Family allowance funds (CAF) and certain associations also finance hours of home help. These measures are put in place in the event of a change in the situation. Which includes, of course, the birth of a child. This can really help you overcome occasional difficulties.

Mother-child units

Some hospitals have a mother-baby unit, to help those who are having difficulty bonding with their baby, or who are suffering from postpartum depression.

The 6 week consultation

Of course, the post-natal consultation with your gynecologist, or with the maternity midwife. It takes place between 6 and 8 weeks after the baby's arrival. This is where you will take stock of your state of health. The professional will, for example, check your scars (if episiotomy, tear or cesarean delivery). But you will also be able to confide in your psychological weather! So, talk about everything: your joys, your anxieties. From the (sometimes complicated) experience of birth. About your hesitation between breast milk and infant milk. Your desire, or not, to resume sexual activity. In short: of all your difficulties.

Muscle rehabilitation

Don't neglect your perineal and abdominal rehabilitation sessions (we tend to forget that one)! They are what will allow you to:

  • find super abdominal muscles;
  • promote a well-toned pelvic floor;
  • strongly limit the problems that you don't want to have in your life (like, at random, urinary incontinence).

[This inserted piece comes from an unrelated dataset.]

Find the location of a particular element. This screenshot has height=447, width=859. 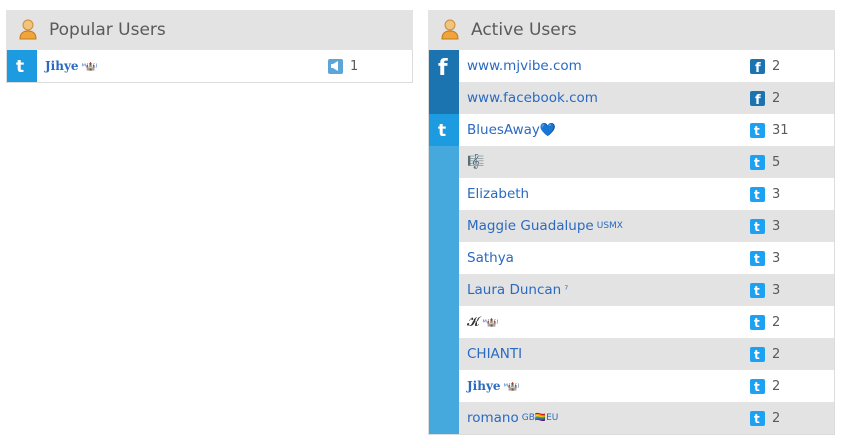

popular-users-list: t Jihye ᴹ🏰ᴶ 1 is located at coordinates (210, 66).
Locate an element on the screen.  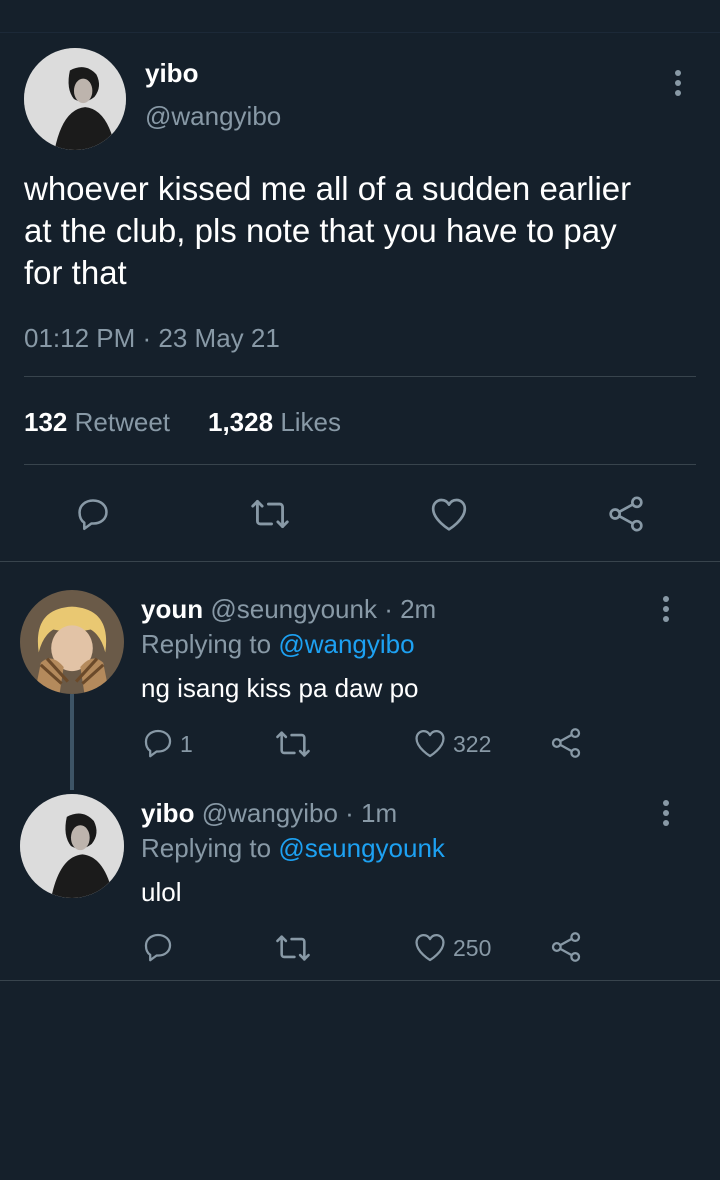
reply-1-replying-label: Replying to is located at coordinates (206, 644).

They will also help you return to physical activity quickly. All in all, a good thing!

The range of Post-Partum products at Boome

At Boome, we noticed to what extent the new mother takes second place as soon as her child is born. But we haven't forgotten you! And we wanted to support you as best we can during this very special period. This is why we created Post-Partum , a food supplement based on plants, vitamins and amino acids. All this, 100% natural and without additives, of course. A complete range of products specially designed to help you get through the few months following your birth with complete peace of mind.

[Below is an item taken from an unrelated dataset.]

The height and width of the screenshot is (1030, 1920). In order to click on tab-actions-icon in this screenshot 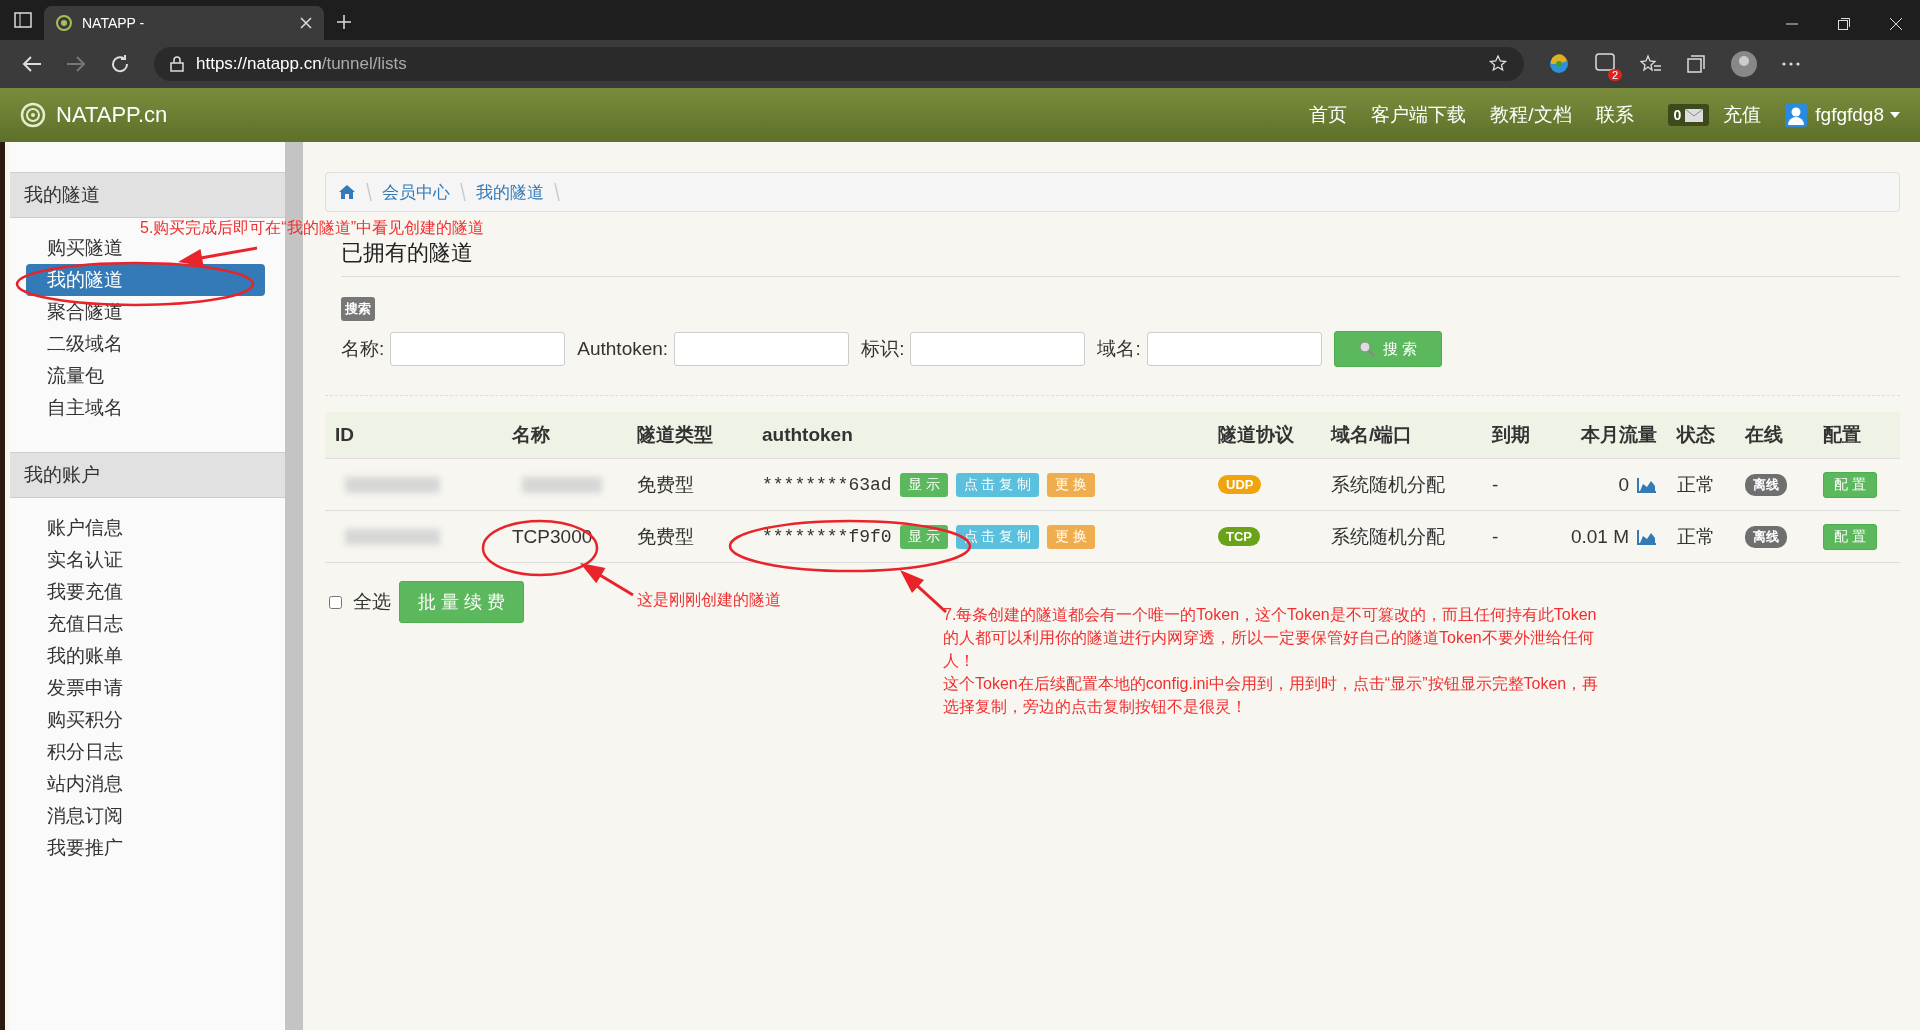, I will do `click(23, 20)`.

Our vitamins will be your best allies for:

  • boost your morale;
  • reduce your fatigue;
  • improve your resistance to stress;
  • strengthen your body.

In short, they will provide you with physical and emotional support, essential to counteract the hormonal drop caused by the post-natal period.

So, what do we take away from all this? Well, postpartum represents a time of life as unique as it is complex. That it defies any simplistic definition. May each experience remain entirely personal, with its joys and challenges. And above all, that it extends well beyond established medical limits. It is by recognizing this diversity and offering appropriate support to women that we will be able to support them as they deserve in this extraordinary adventure.